Where a demurrer is accompanied by an affidavit that it was not intended
for delay and the decree does not indicate that the truth of the statement
was doubted by the court, the prayer of the bill should not be granted imme-
diately without giving the defendants an opportunity to answer and be
heard on the merits. Didier v. Merryman, 114 Md. 434.
Cited but not construed in Stinson v. Ellicott City, etc., Co., 109 Md. 115.
1904, art. 16, sec. 154. 1888, art. 16, sec. 141. 1860, art. 16, sec. 102. .
1785, ch. 72, sec. 25. 1888, ch. 486.
163. Upon any plea or demurrer being overruled, upon argument
or otherwise, or being withdrawn without leave of the court, the party
whose demurrer or plea is so overruled or withdrawn shall pay to the
opposite party the sum of ten dollars, and the costs thereof, and be in
contempt until the said sum of money and costs are fully paid, unless
the court shall otherwise specially order.
The uniform practice is upon overruling a plea or demurrer, to grant leave
or require the defendants to answer within a limited time, and they should
not be deprived of the privilege because of an unsuccessful appeal. Trego v.

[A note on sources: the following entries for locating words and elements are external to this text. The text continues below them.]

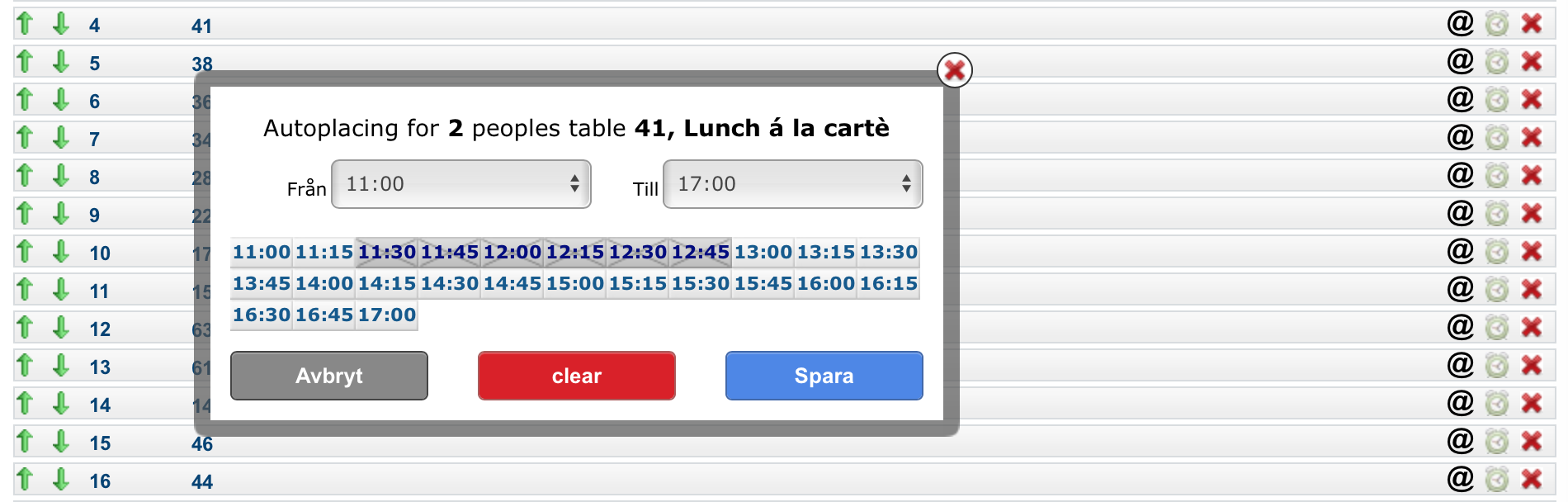
Task: Save with the Spara button
Action: (x=824, y=376)
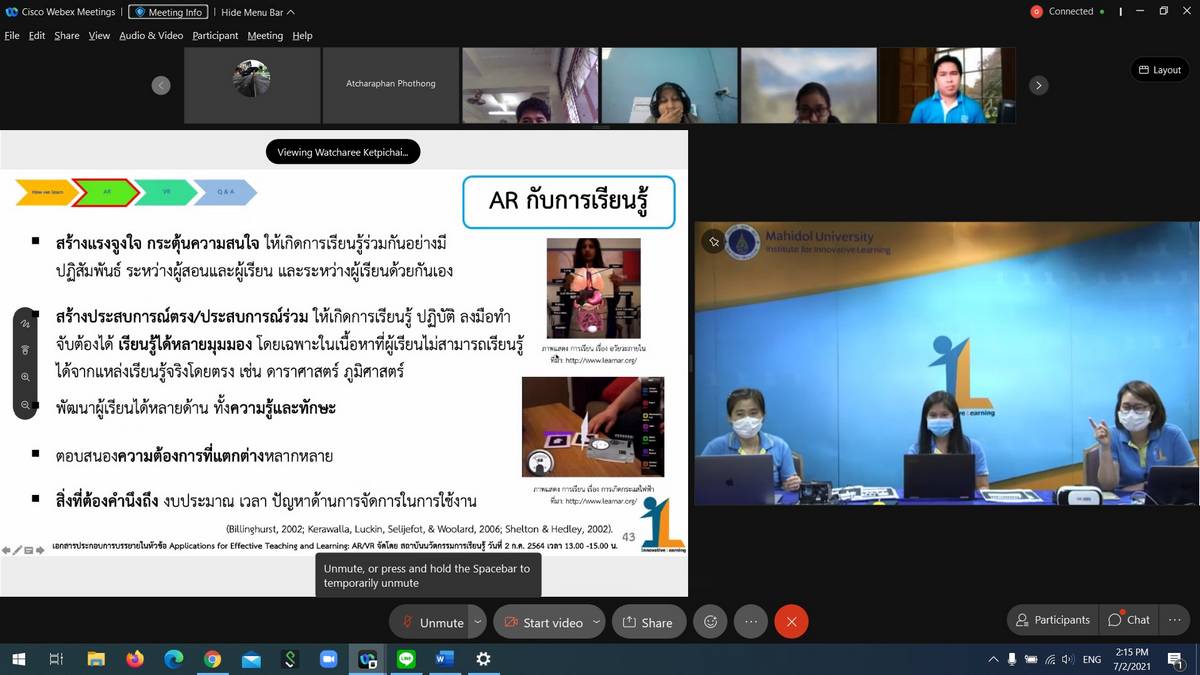Zoom out on shared content

25,404
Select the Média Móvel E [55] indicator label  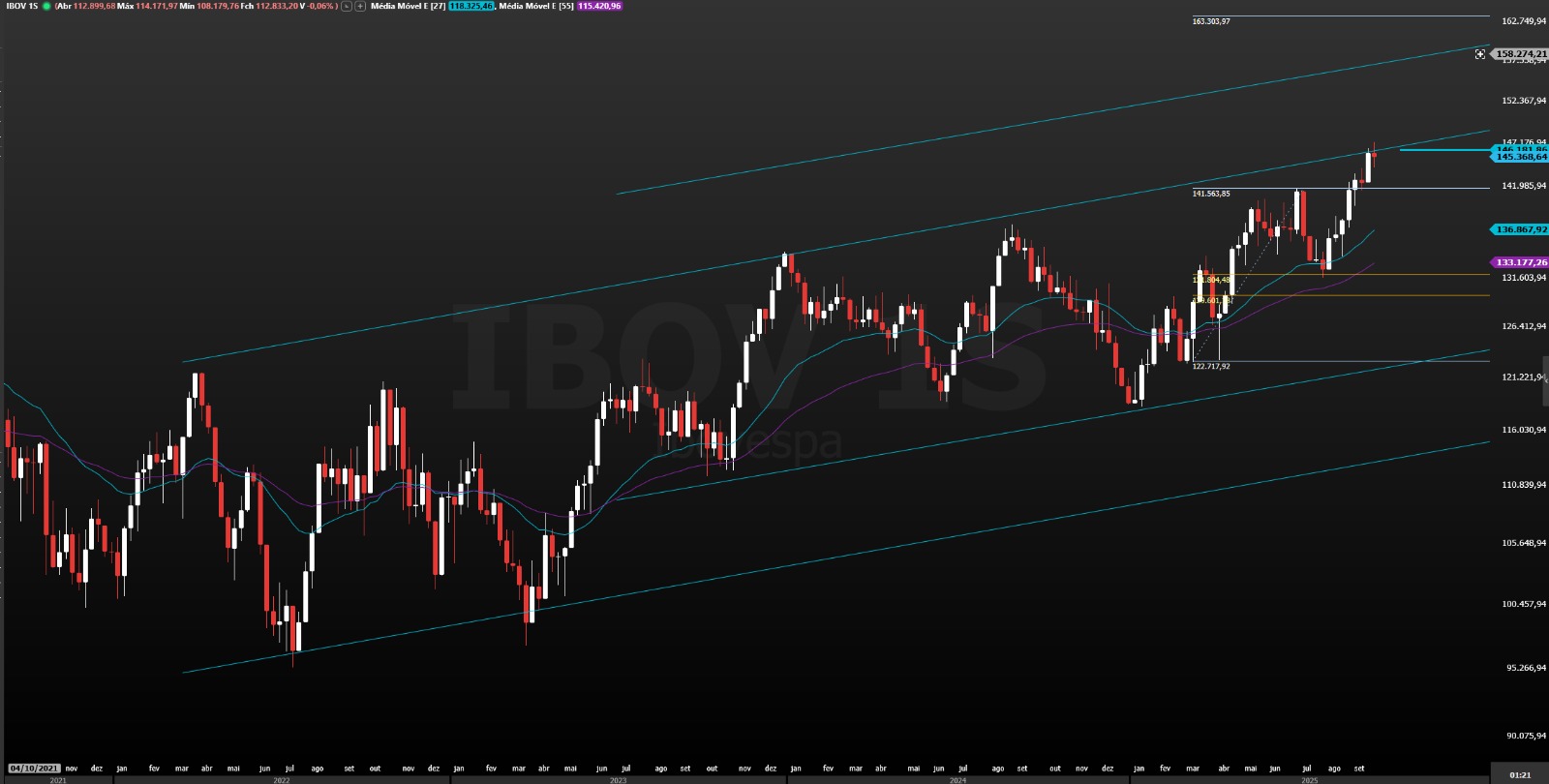pyautogui.click(x=535, y=6)
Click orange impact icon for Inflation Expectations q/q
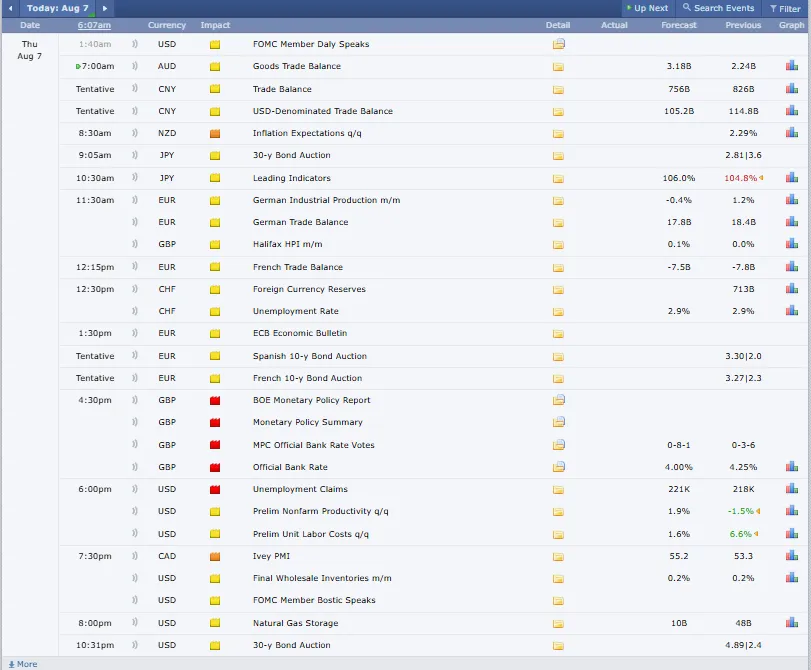The width and height of the screenshot is (811, 670). point(215,133)

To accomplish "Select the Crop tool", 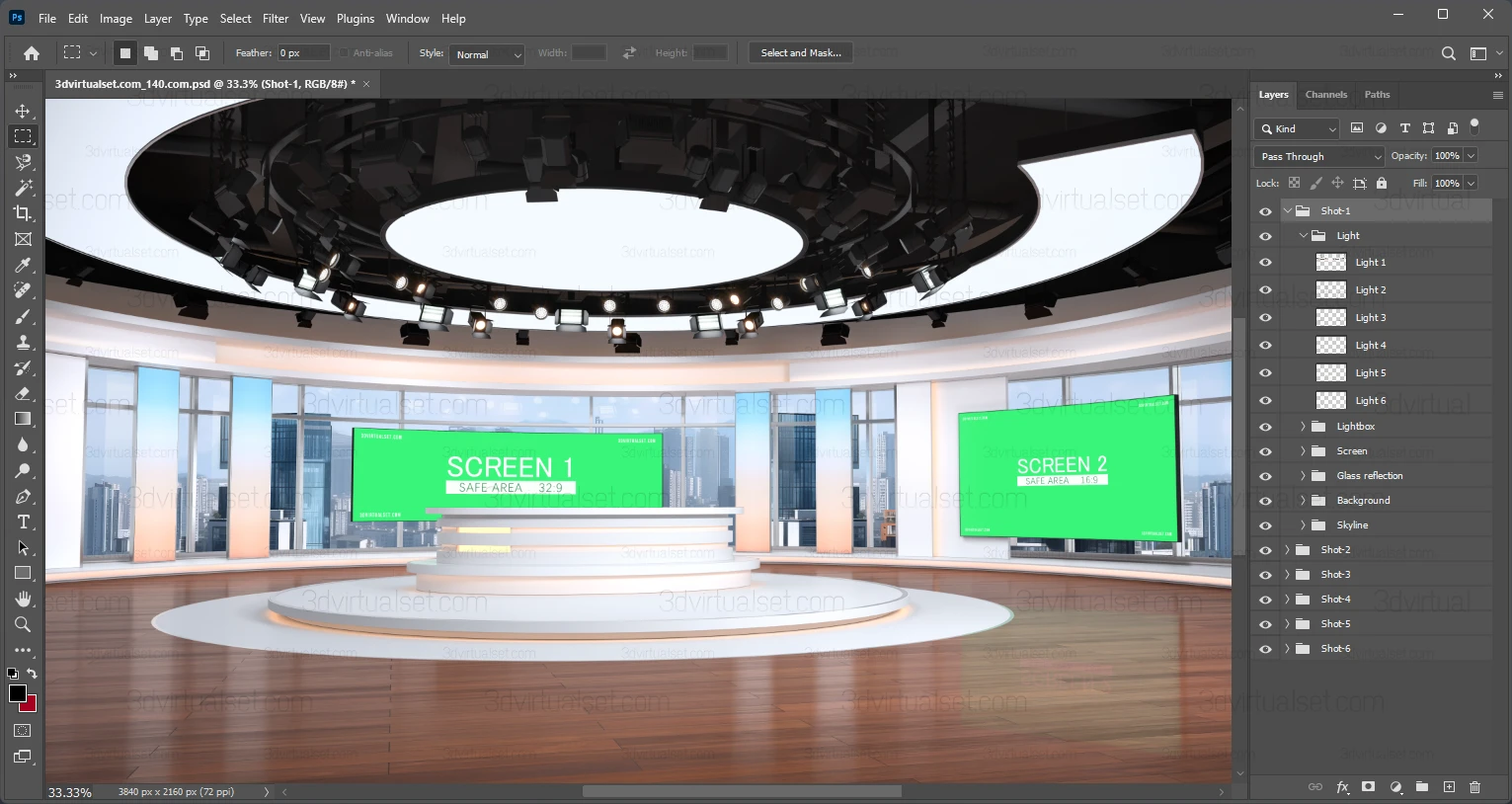I will coord(23,213).
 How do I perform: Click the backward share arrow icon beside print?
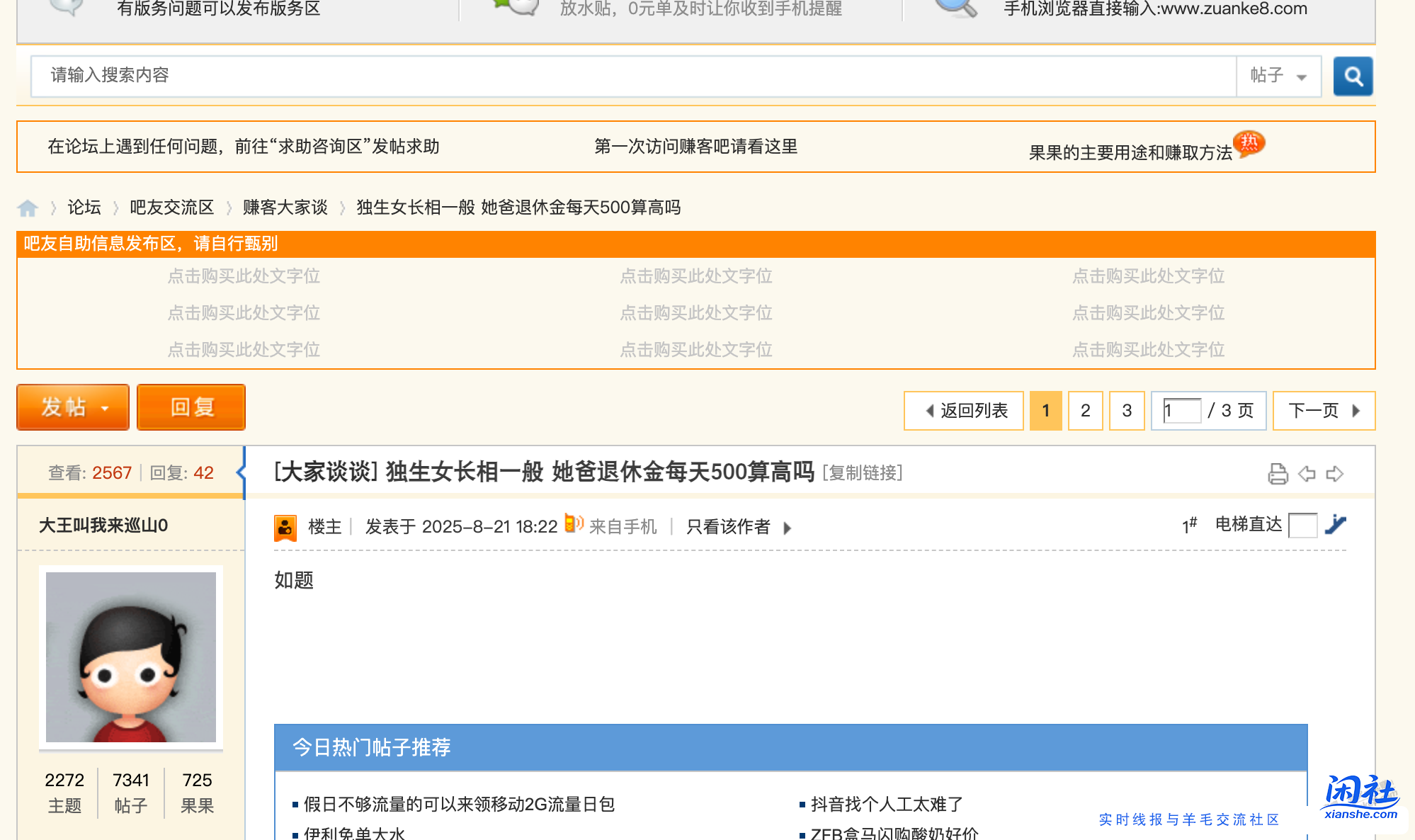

Skinner, 42 Md. 433; Collateral, etc., Bank v. Fowler, 42 Md. 402; Seebold
v. Lockner. 30 Md. 137.
A defendant who is in contempt under this section, has no right to file an
answer, and if he does so the same will not be considered. If, however, the
fines and costs are paid before appeal taken, the answer will be considered
so as to entitle the defendant to appeal from an order granting an injunction
—see article 5. section 27. Gilbert v. Arnold, 30 Md. 35.
A defendant may appeal from an order overruling a demurrer to a bill
although it does not affirmatively appear that he has paid the ten dollars
required by this section. Stinson v. Ellicott City, etc., Co., 109 Md. 113.
An order held to be in strict conformity with this section, and the costs
put upon the defendant, to he limited to those accruing on the demurrer.
Dennison v. Tost, 61 Md. 142.
Where a plea is ruled sufficient, no costs are taxed against the conplainant.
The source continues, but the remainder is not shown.